- **Task directions**
Keeping every character as it is, transcribe the entries below.

- **Data to use**
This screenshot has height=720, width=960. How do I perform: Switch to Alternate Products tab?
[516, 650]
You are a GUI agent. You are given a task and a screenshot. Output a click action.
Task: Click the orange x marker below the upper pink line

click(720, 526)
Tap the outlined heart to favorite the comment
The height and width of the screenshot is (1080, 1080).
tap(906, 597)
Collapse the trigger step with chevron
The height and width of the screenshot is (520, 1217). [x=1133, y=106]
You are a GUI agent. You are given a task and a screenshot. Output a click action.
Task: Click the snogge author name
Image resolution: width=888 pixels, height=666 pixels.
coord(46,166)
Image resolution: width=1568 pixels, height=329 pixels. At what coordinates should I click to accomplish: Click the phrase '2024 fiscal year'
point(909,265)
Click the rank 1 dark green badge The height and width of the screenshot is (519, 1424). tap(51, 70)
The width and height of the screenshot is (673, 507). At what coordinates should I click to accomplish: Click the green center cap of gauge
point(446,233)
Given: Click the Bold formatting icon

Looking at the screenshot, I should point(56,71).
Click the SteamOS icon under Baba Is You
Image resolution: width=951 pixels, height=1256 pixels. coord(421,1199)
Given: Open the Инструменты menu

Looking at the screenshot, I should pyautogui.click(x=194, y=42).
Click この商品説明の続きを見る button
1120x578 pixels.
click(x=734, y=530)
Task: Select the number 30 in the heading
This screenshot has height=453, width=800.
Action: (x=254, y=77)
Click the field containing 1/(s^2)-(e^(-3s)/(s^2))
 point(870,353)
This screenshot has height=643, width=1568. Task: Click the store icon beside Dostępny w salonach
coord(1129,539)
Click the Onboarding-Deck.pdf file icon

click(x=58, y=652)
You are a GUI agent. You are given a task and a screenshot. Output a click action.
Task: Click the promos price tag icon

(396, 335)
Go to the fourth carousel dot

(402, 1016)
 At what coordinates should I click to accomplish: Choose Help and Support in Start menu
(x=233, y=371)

- **Your solution**
This screenshot has height=720, width=960. How do I perform: Switch to Alternate Products tab?
[516, 650]
You are a GUI agent. You are given a task and a screenshot. Output a click action.
Task: Click the orange x marker below the upper pink line

click(720, 526)
Tap the outlined heart to favorite the comment
The height and width of the screenshot is (1080, 1080).
tap(906, 597)
Collapse the trigger step with chevron
The height and width of the screenshot is (520, 1217). [x=1133, y=106]
You are a GUI agent. You are given a task and a screenshot. Output a click action.
Task: Click the snogge author name
Image resolution: width=888 pixels, height=666 pixels.
coord(46,166)
Image resolution: width=1568 pixels, height=329 pixels. At what coordinates should I click to accomplish: Click the phrase '2024 fiscal year'
point(909,265)
Click the rank 1 dark green badge The height and width of the screenshot is (519, 1424). tap(51, 70)
The width and height of the screenshot is (673, 507). At what coordinates should I click to accomplish: Click the green center cap of gauge
point(446,233)
Given: Click the Bold formatting icon

Looking at the screenshot, I should point(56,71).
Click the SteamOS icon under Baba Is You
Image resolution: width=951 pixels, height=1256 pixels. coord(421,1199)
Given: Open the Инструменты menu

Looking at the screenshot, I should pyautogui.click(x=194, y=42).
Click この商品説明の続きを見る button
1120x578 pixels.
click(x=734, y=530)
Task: Select the number 30 in the heading
This screenshot has height=453, width=800.
Action: (x=254, y=77)
Click the field containing 1/(s^2)-(e^(-3s)/(s^2))
 point(870,353)
This screenshot has height=643, width=1568. Task: Click the store icon beside Dostępny w salonach
coord(1129,539)
Click the Onboarding-Deck.pdf file icon

click(x=58, y=652)
You are a GUI agent. You are given a task and a screenshot. Output a click action.
Task: Click the promos price tag icon

(396, 335)
Go to the fourth carousel dot

(402, 1016)
 At what coordinates should I click to accomplish: Choose Help and Support in Start menu
(x=233, y=371)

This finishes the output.